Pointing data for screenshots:
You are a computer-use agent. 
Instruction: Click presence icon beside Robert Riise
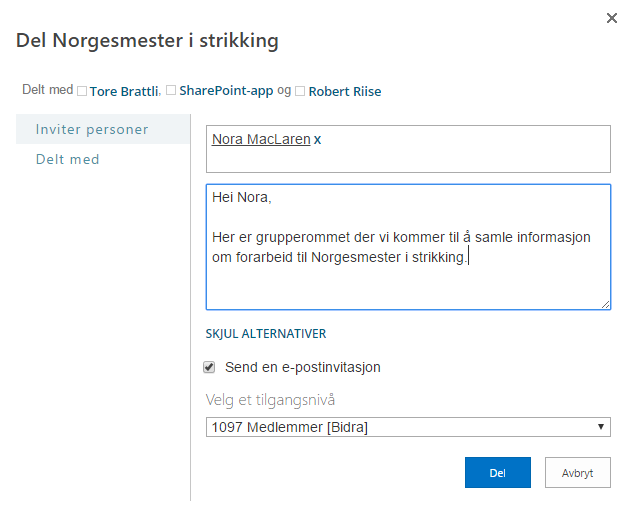pyautogui.click(x=300, y=91)
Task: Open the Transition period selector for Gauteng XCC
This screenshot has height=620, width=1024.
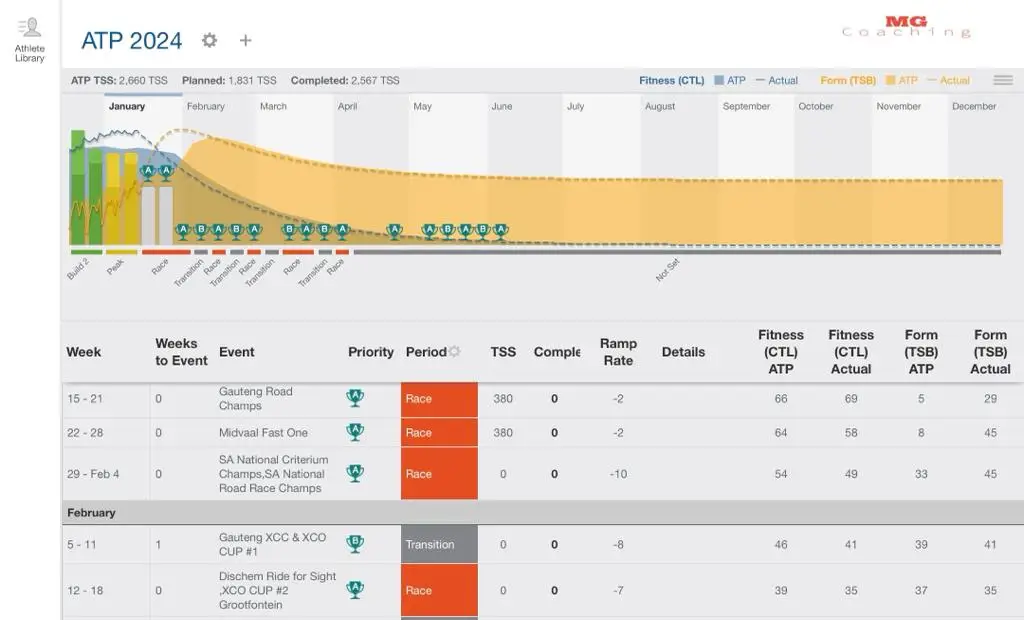Action: 438,544
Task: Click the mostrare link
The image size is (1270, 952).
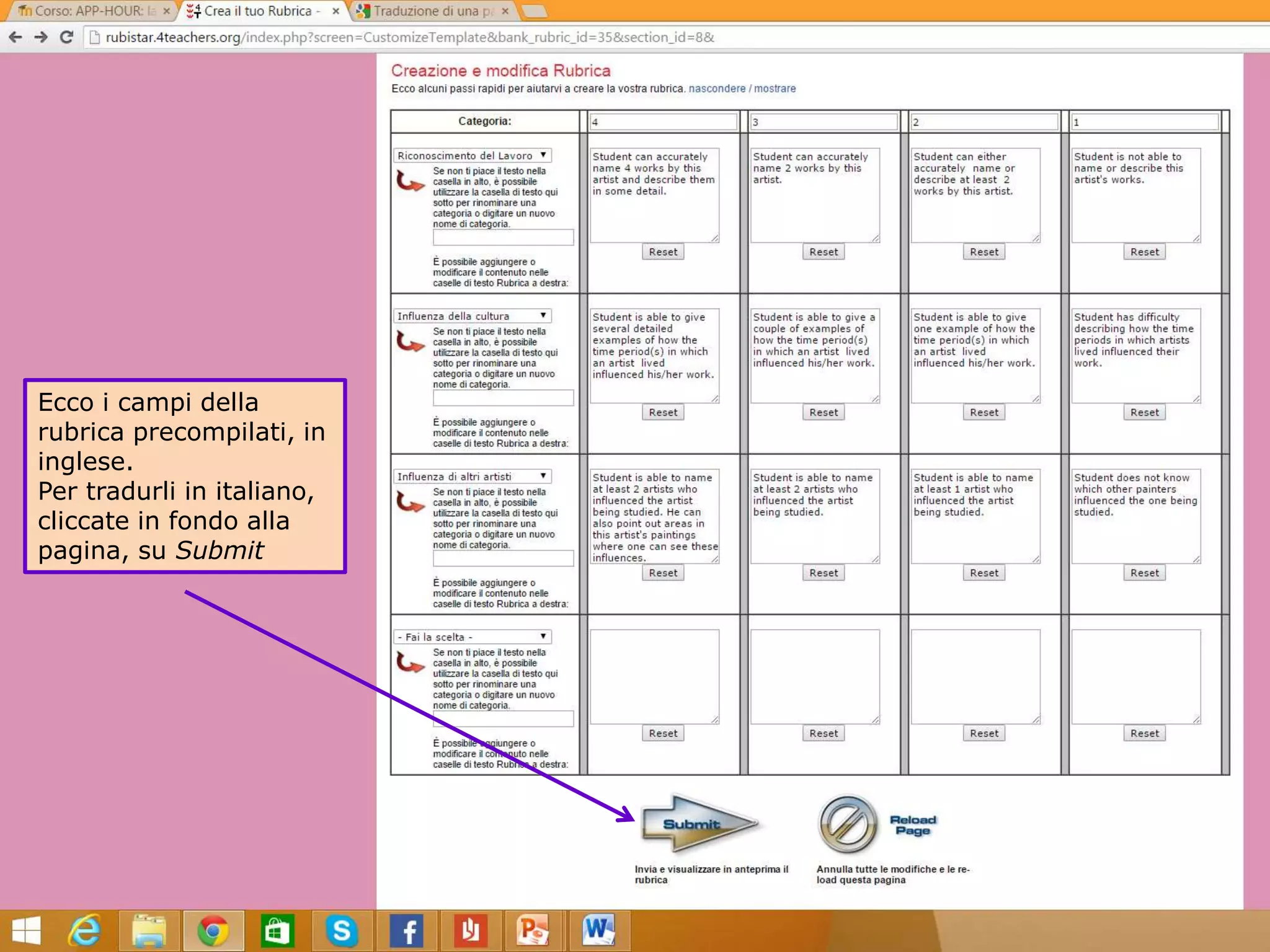Action: point(775,89)
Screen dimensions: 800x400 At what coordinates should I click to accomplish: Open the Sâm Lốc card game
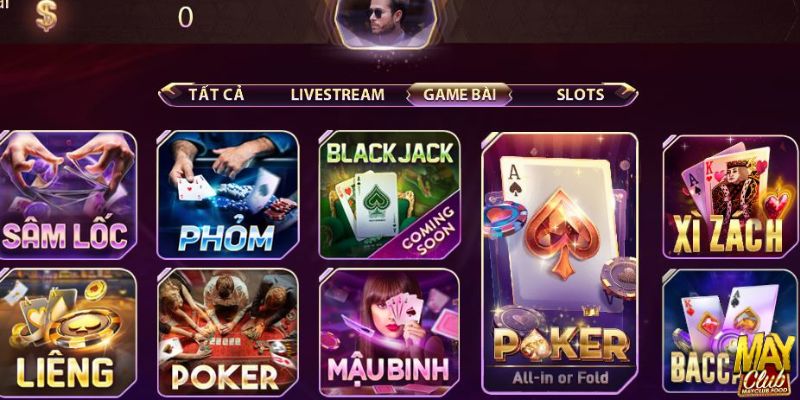click(68, 195)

▸ EXERCISE DETAILS:
Set out the lines of all the records above as a numbered list, skipping any blank lines and leaving the pictures out.

▸ FINISHED EXERCISE:
1. You are a computer-use agent. 
2. Instruction: Click presence icon beside Robert Riise
3. pyautogui.click(x=300, y=91)
4. Task: Open the Transition period selector for Gauteng XCC
5. This screenshot has height=620, width=1024.
6. Action: 438,544
7. Task: Click the mostrare link
8. The image size is (1270, 952).
9. Action: point(775,89)
10. Screen dimensions: 800x400 At what coordinates should I click to accomplish: Open the Sâm Lốc card game
11. click(68, 195)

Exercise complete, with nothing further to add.